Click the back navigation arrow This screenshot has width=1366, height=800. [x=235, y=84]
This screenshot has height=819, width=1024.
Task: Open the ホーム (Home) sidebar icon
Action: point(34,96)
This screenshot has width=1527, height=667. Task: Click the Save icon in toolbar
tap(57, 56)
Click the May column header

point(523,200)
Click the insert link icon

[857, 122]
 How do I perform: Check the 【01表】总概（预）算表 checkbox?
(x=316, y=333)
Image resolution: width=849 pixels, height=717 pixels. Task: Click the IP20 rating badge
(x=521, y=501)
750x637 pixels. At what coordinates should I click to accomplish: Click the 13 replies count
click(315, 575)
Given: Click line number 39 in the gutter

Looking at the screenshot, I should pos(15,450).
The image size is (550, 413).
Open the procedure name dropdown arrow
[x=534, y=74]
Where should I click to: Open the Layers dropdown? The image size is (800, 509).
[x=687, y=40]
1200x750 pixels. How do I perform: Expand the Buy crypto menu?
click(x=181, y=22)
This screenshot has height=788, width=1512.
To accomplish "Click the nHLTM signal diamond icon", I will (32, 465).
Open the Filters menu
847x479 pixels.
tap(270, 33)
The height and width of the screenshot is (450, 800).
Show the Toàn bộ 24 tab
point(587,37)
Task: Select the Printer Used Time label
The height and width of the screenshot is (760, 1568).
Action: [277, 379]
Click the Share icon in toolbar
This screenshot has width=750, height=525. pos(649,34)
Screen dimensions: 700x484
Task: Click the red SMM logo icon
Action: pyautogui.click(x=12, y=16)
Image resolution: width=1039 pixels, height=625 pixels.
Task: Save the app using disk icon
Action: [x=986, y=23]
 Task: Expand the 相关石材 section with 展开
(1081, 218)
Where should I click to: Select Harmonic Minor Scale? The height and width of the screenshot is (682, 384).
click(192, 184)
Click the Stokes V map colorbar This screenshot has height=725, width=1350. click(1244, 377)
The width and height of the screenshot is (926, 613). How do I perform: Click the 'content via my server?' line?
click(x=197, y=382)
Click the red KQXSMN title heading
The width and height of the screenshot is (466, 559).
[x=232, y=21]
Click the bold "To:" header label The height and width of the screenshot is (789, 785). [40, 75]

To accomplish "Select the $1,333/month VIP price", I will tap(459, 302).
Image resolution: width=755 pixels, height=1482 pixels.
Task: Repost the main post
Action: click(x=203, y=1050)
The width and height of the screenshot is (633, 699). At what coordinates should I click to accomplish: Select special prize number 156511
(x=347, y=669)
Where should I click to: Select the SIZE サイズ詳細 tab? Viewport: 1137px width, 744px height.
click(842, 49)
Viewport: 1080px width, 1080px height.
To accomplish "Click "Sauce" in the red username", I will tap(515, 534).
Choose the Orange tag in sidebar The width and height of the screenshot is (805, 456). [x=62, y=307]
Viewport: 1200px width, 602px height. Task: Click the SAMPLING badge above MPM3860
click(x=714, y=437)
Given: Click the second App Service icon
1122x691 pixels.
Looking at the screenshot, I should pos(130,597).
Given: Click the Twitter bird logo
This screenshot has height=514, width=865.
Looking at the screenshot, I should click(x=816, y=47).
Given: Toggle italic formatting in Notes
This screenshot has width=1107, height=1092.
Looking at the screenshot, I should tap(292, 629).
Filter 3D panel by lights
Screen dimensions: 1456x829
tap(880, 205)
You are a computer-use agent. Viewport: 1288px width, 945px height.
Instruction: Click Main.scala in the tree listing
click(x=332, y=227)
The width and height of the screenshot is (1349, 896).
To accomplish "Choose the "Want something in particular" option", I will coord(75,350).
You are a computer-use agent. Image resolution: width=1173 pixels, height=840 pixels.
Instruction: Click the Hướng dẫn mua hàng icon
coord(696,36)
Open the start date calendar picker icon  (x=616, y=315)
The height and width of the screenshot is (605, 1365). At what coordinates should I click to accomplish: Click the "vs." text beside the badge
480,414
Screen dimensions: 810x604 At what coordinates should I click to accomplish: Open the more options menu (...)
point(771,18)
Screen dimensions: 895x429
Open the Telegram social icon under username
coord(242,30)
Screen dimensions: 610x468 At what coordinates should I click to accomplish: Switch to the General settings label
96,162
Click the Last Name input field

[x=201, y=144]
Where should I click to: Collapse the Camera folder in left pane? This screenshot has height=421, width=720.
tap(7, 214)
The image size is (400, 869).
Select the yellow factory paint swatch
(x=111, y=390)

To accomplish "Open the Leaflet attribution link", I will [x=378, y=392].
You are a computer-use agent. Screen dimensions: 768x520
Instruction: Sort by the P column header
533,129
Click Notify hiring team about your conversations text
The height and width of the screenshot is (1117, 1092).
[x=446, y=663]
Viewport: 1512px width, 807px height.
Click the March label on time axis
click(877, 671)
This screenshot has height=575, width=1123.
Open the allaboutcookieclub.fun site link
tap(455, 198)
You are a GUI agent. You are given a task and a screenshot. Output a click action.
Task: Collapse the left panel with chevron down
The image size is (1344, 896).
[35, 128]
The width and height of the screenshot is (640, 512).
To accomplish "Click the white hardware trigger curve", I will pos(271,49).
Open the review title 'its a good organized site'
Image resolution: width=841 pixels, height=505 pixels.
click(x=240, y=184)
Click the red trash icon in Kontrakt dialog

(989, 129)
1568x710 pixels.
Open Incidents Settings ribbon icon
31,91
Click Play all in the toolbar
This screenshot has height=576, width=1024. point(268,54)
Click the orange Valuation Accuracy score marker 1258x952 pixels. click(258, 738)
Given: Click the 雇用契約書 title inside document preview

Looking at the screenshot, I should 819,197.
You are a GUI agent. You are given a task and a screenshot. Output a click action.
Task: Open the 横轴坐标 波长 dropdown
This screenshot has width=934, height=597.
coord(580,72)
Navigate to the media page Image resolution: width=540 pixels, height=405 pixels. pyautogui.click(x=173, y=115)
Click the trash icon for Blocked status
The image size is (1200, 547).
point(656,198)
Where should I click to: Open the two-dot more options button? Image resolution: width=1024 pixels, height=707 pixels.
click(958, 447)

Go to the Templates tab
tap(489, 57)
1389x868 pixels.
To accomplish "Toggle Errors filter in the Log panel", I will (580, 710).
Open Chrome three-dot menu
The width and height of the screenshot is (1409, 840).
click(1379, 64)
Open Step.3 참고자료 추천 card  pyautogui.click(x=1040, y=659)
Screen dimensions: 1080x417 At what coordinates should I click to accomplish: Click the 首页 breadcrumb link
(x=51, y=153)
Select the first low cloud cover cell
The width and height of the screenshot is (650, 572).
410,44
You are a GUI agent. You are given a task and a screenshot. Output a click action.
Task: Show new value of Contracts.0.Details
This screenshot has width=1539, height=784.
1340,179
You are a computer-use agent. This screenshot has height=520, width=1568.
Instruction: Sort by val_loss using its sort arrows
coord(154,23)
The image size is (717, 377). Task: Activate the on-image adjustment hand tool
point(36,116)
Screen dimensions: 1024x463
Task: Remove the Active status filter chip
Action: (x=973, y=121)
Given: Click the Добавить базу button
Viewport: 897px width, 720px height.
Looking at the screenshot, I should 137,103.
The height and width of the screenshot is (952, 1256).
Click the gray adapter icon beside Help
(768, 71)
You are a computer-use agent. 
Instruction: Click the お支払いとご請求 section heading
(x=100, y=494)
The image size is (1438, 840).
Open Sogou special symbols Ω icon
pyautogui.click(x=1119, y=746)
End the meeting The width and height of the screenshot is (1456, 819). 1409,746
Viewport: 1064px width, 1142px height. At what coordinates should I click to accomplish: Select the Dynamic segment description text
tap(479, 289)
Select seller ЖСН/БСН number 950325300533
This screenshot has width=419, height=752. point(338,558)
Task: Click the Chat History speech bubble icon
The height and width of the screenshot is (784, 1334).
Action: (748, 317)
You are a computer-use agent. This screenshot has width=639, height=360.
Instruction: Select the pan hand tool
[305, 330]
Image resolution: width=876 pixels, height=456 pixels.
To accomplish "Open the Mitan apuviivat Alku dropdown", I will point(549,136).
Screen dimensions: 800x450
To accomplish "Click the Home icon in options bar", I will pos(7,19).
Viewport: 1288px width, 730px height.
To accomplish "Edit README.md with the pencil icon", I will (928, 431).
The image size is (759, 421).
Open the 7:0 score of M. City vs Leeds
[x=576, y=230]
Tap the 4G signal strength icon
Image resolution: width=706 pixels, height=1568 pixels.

-*-*-

(BRIEF): Please list every line of the records that contains "Choose".

(RESULT BELOW):
Choose the Orange tag in sidebar The width and height of the screenshot is (805, 456). [x=62, y=307]
To accomplish "Choose the "Want something in particular" option", I will coord(75,350).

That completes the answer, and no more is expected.